The protective effect of liver X receptor (LXR) is associated with attenuation of oleic acid (OA)–induced oxidative stress and induction of antioxidant genes. A: Immunohistochemical staining of the lung paraffin sections using the anti–8-hydroxyguanosine antibody. Wild-type (WT), LXR knock-in (LXR-KI), and LXR-DKO [knockout (KO)] mice received a single tail vein injection of vehicle (Veh) or OA. When necessary, WT and LXR-DKO mice were treated with GW3965 (GW; daily i.p. injections at 20 mg/kg) for 7 days before being treated with Veh or OA. Mice were sacrificed 2 hours after the OA treatment and analyzed. Arrowheads indicate the positive staining.
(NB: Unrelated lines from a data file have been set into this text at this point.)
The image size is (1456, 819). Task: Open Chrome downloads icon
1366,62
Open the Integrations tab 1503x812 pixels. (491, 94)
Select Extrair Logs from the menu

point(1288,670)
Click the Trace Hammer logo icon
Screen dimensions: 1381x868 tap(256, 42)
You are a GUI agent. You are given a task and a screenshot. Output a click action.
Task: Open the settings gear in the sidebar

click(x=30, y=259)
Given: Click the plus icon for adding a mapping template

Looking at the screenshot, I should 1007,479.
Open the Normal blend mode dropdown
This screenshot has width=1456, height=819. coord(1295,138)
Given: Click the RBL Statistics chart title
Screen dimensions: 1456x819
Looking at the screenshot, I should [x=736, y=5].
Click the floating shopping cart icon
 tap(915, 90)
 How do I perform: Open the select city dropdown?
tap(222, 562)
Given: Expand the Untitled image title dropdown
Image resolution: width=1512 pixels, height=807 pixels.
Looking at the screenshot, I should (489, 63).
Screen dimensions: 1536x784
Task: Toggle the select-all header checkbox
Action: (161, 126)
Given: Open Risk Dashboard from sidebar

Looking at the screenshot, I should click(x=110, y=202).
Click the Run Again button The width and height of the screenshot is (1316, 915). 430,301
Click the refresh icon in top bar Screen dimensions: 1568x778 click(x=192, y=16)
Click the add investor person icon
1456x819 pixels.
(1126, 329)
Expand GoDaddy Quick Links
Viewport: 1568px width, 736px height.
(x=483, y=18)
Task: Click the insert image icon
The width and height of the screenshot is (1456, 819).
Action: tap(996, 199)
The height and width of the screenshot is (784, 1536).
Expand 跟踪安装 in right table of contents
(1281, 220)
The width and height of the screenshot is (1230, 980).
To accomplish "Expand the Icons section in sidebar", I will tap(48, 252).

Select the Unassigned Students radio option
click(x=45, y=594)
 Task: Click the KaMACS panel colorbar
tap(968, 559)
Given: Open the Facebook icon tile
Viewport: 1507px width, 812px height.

The lung expression of antioxidant genes Gstm1 (B) and Gstp1 (C) in WT and LXR-KI mice and GW3965-treated WT mice, in the absence or presence of OA treatment, was measured by real-time PCR. The activities of superoxide dismutase (SOD; D) and catalase (E) were measured in the lung homogenates. n = 5 (each group, B and C); n = 8 (WT Veh group, D and E); n = 11 (WT + OA group, D and E); n = 4 (other groups, D and E). ^∗P < 0.05, ^∗∗P < 0.01. Original magnification, ×400 (A).